Forint Gains, Hungary Bond Risk Falls on IMF Aid Outlook
The forint gained and the cost to protect against a default by Hungary fell to a 14-month low after Prime Minister Viktor Orban said Hungary isn’t far from a “good” agreement with the International Monetary Fund on aid.
The currency appreciated 0.2 percent to 281.45 per euro by 12:07 p.m. in Budapest, extending this week’s advance to 0.6 percent. Credit-default swaps slid three basis points to 300, the lowest since July 2011. Yields on the government’s benchmark 10-year bonds basis dropped 15 basis points, or 0.15 percentage point, to 6.92 percent.
There is a “good chance” for an agreement with the Washington-based lender, which is aimed at reducing Hungary’s financing costs, Orban said today in an interview with state-run MR1 radio.
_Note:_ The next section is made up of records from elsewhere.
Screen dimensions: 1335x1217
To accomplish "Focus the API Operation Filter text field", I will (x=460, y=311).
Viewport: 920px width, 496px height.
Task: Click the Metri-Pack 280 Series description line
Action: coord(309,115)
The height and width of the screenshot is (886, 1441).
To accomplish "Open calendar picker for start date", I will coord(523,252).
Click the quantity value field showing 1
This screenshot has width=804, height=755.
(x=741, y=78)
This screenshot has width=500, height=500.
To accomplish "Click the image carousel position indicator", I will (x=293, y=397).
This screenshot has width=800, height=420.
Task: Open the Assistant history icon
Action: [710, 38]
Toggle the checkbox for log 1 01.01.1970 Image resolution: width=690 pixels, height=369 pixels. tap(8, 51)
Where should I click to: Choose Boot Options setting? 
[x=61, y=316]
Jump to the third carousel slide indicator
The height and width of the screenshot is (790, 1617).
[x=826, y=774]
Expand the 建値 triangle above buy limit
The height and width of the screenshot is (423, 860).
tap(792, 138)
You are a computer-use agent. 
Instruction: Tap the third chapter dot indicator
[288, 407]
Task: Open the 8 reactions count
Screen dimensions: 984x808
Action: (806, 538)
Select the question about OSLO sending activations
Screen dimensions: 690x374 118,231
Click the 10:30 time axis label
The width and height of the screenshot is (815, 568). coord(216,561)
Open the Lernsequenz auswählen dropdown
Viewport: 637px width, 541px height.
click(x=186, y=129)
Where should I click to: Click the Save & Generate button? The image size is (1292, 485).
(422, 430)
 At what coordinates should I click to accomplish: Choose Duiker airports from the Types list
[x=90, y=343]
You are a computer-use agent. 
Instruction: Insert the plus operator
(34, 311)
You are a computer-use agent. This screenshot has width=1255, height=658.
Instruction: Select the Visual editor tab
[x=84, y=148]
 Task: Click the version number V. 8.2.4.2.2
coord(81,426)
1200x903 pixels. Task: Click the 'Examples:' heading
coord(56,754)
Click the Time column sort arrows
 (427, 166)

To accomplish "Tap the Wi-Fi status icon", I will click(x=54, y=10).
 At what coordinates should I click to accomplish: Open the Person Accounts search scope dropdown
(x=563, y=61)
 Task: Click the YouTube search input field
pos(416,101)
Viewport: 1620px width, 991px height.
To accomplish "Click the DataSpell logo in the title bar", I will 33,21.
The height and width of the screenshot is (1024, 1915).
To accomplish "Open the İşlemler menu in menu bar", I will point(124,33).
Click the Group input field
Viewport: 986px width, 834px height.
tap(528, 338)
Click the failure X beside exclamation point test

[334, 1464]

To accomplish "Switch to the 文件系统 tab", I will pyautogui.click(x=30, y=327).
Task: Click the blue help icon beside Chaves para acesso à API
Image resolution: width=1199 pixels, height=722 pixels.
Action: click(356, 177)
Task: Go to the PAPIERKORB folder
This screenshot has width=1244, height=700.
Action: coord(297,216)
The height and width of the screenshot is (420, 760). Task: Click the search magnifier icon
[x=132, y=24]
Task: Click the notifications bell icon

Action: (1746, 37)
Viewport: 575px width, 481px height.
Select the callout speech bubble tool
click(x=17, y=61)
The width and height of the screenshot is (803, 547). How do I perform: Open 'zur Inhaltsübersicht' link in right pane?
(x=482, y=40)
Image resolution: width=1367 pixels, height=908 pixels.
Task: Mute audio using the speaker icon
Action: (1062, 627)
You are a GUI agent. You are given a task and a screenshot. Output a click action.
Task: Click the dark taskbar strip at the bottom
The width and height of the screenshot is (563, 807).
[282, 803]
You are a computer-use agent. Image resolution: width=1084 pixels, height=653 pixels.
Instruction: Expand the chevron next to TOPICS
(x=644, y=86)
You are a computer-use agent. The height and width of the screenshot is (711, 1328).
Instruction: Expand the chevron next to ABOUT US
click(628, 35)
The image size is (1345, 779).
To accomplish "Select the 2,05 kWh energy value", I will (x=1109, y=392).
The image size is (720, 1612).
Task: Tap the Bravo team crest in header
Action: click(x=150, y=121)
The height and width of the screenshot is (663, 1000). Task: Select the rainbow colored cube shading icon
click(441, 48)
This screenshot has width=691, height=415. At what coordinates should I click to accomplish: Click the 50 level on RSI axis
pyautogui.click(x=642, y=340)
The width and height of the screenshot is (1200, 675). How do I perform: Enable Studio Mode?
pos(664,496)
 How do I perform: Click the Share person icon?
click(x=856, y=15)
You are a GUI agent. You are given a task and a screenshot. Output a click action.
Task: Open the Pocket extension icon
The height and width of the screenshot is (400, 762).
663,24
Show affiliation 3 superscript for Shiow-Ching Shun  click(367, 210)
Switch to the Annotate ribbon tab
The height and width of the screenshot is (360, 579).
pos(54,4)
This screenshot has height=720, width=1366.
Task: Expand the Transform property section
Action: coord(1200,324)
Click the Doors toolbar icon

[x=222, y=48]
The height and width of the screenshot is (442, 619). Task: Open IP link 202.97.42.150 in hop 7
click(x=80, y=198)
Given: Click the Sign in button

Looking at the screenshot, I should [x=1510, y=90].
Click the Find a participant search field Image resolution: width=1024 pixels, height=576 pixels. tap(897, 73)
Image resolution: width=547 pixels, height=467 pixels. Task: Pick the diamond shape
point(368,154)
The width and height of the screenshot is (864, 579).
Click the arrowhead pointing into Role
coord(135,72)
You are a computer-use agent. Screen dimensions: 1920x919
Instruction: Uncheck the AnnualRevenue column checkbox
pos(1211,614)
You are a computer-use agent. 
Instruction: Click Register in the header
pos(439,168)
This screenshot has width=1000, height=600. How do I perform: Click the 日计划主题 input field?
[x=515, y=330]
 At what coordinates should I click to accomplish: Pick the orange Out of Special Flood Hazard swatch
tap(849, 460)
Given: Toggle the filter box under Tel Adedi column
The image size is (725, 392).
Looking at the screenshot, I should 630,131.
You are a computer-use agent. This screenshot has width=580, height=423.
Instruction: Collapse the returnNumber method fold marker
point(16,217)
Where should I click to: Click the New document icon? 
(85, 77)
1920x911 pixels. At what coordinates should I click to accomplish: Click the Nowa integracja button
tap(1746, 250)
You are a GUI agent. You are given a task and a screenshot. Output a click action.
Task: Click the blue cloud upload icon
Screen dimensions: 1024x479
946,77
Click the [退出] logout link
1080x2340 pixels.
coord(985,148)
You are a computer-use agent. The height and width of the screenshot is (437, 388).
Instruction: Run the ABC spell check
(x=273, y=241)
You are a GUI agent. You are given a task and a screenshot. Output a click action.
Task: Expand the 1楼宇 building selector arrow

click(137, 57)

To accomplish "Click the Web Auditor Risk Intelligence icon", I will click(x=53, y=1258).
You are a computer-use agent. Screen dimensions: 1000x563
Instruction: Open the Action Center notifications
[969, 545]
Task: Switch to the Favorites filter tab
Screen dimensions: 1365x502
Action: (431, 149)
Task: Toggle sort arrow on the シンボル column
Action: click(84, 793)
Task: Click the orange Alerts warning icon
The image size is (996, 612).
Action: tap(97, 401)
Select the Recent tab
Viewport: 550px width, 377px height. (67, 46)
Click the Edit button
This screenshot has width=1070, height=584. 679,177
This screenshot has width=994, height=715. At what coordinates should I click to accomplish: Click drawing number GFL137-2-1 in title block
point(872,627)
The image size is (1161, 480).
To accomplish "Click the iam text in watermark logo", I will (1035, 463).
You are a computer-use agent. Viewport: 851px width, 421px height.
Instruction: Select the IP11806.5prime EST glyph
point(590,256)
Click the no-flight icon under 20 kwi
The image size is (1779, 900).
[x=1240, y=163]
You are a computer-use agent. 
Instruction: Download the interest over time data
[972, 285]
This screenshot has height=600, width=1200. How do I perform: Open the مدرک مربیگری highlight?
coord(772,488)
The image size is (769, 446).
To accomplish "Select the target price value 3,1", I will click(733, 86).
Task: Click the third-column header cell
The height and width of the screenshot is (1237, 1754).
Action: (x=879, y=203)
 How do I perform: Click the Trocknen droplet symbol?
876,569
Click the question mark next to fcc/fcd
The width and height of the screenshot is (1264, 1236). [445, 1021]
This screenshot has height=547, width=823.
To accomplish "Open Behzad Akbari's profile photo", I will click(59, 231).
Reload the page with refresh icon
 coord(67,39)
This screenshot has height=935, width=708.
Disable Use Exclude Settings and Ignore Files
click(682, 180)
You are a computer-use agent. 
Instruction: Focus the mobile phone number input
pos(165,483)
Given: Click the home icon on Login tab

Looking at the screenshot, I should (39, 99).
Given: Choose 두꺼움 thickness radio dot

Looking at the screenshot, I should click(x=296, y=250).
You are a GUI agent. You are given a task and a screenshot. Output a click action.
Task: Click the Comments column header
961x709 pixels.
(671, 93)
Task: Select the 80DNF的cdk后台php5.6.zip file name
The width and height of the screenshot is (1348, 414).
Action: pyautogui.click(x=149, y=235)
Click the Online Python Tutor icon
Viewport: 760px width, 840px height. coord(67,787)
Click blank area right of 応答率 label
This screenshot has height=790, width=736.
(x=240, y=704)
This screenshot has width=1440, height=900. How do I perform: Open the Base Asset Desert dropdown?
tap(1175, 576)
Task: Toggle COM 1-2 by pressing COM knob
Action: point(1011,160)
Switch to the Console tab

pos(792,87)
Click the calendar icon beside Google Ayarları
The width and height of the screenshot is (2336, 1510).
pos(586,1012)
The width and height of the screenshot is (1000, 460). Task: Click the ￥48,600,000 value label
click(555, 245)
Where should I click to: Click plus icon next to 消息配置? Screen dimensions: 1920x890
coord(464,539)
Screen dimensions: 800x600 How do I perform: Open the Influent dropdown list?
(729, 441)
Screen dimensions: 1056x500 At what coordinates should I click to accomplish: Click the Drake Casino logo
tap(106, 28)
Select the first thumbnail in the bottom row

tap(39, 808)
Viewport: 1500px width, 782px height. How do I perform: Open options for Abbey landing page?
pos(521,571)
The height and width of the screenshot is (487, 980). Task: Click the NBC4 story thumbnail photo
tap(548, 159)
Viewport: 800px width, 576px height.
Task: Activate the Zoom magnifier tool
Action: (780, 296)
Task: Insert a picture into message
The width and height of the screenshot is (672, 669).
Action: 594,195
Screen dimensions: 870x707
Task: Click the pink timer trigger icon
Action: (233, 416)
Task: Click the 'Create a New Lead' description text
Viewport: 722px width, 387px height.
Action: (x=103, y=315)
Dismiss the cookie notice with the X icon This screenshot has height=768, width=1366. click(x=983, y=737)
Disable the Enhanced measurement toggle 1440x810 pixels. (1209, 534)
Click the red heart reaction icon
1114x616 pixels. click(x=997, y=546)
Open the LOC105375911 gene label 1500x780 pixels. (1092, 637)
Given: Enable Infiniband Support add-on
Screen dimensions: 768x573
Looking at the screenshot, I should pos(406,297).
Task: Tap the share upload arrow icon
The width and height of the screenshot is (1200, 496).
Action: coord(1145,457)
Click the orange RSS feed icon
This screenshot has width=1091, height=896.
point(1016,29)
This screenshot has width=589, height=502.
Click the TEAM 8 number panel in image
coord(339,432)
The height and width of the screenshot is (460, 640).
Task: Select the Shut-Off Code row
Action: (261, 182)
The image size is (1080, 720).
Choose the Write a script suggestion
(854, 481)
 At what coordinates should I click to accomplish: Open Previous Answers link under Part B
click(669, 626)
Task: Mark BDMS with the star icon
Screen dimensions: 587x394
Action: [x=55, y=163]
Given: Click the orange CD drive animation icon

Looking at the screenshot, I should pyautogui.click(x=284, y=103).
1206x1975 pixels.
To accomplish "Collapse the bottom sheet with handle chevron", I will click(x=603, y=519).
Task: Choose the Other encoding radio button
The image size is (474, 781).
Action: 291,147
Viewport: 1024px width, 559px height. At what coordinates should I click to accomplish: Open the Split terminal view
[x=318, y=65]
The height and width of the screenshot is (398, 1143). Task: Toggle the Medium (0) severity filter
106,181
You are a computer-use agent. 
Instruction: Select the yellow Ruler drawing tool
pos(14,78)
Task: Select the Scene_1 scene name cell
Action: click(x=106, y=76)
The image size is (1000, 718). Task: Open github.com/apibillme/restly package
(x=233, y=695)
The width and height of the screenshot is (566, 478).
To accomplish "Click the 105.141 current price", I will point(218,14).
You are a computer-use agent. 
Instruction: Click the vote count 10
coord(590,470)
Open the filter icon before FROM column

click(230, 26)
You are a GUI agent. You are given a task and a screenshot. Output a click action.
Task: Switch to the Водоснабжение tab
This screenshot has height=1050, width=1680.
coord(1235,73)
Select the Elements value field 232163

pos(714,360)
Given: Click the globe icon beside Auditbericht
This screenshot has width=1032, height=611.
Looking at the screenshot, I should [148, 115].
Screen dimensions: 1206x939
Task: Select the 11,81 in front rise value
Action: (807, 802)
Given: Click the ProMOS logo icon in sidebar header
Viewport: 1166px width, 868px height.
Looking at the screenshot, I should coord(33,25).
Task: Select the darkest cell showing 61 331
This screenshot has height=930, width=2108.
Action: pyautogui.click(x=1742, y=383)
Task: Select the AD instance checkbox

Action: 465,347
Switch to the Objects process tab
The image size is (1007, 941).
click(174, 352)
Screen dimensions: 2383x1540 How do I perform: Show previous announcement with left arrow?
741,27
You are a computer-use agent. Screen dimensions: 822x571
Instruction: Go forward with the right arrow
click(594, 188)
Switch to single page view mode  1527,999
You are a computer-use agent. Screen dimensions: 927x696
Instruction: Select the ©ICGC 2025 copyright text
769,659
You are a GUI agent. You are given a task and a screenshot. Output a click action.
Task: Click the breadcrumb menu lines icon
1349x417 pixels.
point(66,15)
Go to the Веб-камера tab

The aid talks have dragged on for almost a year as the government insists on a precautionary credit line that doesn’t carry the same conditions attached to an IMF standby loan, government spokesman Andras Giro-Szasz told TV2.
“Hungary’s improving risk perception is mainly to do with the points of view closing in on an agreement,” Imre Kerekgyarto, a Budapest-based trader at Commerzbank AG, wrote in an e-mail today.